VoucherSkout CEO and founder David Tobias believes his firm has cracked the delivery of Dubai two-for-one deals. The firm has integrated exclusively with Samsung Pay to offer a new way for consumers to save cash when dining out.

VoucherSkout CEO and founder David Tobias
VoucherSkout CEO and founder David Tobias

How does voucherskout work? Why’s your model better?

 We charge between AED 5-25 for food and dining vouchers. The price variation is a function of potential savings between vouchers. A brunch for two people that would cost  AED 900 becomes 450, then you pay AED 25 to redeem the voucher in the outlet. From a consumer point of view, they profit from us on their first usage. We don’t see ourselves as a deals company, but more of a technology platform.

 

What advantages does your platform offer over your competition?

From a consumer point of view, we’re almost unique. Whether you use the app or not, it costs nothing. Vouchers are there, it’s down to consumer choice, and they’re only charged when they enter their pin with a merchant. It’s a model that lends itself to the tourist market, because an annual subscription doesn’t necessarily make sense if you’re only visited a place for five days.

Our model encourages consumers to order more. It’s unlike the daily deal model, where a user has a pre-purchased voucher. Customer’s don’t always want to pay more than what they’ve bought in a one-off purchase. It also doesn’t give merchants the opportunity to upsell.

 

Do you believe that merchants that collaborate with third party apps often end up with next to no benefit?

 We’ve tried to redress the balance more favourably to merchants. We believe a lot of platforms are quite expensive for them. Deliveroo charges 35% to its merchant partners. Is that sustainable for merchants? Some companies have complained that Deliveroo and other food delivery platforms are creating competing businesses for themselves by capturing behavioural data. There’s a self-motivated long term goal there.

 

You’ve integrated your platform with Samsung Pay.

Samsung reached out to us in March 2017. They’d been looking for a platform that could have API integration into third party apps and a pay as you go model. The advantage of pay as you go is that we don’t have to re-sign our customer base every year, and don’t have to sell on renewing, they’re already there. Samsung liked that, and thought it fitted well into their user base. There’s no annual commitment and it gives greater flexibility to users.

A version of our app is being pre-installed at the factory level, so we’re a new feature of Samsung pay. I think Samsung see an opportunity to create additional value to their customer base, and hopefully make them more loyal. It’s a means of monetising their reach.

There’s a good degree of longevity to our agreement with Samsung. They’re keen to use the integration, which has taken eight months. We’ve integrated with their back end in their South Korea headquarters, and have launched the partnership in Dubai. It’s the first market where Samsung has done anything like this with Samsung Pay.

 

How many merchants do you currently work with, and how do you plan to get more on board?

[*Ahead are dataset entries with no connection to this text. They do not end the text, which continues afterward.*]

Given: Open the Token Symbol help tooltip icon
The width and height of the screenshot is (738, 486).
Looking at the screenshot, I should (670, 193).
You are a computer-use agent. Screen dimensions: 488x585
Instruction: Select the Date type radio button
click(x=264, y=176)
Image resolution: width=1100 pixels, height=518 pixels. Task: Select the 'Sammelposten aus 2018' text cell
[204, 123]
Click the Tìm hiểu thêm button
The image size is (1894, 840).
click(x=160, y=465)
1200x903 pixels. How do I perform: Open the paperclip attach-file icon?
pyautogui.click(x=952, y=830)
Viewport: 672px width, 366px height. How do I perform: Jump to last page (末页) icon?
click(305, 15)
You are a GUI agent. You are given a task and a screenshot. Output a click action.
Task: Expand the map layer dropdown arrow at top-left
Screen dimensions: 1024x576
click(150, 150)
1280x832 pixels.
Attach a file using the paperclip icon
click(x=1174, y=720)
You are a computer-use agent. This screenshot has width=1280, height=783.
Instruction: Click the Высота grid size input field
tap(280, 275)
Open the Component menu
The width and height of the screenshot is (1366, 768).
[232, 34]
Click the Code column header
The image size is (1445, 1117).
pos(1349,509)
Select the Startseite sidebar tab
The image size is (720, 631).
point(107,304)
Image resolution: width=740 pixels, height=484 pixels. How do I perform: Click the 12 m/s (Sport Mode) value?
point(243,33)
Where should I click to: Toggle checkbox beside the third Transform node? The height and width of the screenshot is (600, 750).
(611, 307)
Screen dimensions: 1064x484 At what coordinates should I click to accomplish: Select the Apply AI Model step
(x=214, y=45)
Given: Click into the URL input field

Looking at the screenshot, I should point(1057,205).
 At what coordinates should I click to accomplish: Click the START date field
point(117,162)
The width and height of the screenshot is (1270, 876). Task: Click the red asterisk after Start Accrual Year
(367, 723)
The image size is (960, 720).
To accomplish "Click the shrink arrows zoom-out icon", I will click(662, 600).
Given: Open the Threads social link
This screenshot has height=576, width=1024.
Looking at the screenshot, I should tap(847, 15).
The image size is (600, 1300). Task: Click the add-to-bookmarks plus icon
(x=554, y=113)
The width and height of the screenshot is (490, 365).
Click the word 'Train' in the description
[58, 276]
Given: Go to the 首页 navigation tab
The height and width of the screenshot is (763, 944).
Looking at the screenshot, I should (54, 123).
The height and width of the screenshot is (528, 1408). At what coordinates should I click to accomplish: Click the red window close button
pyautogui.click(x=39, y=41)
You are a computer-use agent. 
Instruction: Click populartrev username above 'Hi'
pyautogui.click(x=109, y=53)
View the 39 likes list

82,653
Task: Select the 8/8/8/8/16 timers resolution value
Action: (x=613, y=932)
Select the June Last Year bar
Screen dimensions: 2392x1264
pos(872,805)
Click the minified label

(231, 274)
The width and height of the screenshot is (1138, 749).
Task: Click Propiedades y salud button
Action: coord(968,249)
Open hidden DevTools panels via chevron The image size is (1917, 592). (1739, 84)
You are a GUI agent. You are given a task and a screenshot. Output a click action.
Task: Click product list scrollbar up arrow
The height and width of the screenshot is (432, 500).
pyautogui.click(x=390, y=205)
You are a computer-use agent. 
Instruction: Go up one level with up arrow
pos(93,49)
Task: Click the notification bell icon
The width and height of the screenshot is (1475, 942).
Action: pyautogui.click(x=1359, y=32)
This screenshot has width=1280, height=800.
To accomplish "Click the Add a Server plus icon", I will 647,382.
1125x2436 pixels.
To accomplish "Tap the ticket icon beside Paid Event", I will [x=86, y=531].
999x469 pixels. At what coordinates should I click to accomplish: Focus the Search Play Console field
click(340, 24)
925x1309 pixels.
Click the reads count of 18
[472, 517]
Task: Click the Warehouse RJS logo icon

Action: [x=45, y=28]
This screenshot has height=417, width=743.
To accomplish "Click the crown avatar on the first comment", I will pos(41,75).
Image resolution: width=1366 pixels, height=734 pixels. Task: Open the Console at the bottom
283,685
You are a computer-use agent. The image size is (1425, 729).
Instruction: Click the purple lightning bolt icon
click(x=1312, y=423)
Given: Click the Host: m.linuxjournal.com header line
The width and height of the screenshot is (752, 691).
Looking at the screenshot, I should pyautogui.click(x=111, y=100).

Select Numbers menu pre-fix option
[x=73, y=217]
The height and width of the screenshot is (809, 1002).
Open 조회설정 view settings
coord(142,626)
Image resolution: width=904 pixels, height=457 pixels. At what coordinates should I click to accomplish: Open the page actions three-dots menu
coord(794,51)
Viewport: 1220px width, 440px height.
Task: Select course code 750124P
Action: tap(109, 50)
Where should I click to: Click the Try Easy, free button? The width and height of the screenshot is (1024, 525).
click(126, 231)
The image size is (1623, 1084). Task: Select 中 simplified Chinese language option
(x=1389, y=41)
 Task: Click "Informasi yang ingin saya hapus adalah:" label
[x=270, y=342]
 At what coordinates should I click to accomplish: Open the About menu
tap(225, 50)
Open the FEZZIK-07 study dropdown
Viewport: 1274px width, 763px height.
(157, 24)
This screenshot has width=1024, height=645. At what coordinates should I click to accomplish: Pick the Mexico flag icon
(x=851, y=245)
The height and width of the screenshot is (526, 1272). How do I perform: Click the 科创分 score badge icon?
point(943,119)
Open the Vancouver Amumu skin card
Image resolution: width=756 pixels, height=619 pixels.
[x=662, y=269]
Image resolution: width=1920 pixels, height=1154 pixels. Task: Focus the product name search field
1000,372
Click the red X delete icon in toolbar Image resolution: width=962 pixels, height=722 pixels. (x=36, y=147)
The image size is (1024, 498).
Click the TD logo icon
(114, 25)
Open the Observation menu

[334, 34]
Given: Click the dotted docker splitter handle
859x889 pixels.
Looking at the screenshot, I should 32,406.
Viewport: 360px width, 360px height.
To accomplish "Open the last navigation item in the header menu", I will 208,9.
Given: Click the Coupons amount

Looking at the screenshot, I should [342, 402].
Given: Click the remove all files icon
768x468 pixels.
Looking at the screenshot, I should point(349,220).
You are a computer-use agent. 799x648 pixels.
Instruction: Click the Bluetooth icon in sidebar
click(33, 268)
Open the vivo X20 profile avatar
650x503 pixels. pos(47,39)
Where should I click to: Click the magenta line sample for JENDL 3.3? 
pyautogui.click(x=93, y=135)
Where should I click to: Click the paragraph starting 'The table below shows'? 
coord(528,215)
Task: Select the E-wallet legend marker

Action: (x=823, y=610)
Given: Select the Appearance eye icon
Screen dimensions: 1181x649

 We currently have over 250 outlets, and we’re growing considerably. One of the biggest challenges is to have a significant audience. To get that audience, you need the best merchants. Partnerships like our one with Samsung are key. We’re scaling one side of the equation in terms of our merchant network. Over the last few months, we now have a pipeline of close to 300 merchants that should be coming on board. The process takes time, but the enthusiasm is definitely there. It becomes self-fulfilling – better merchants attract more good merchants.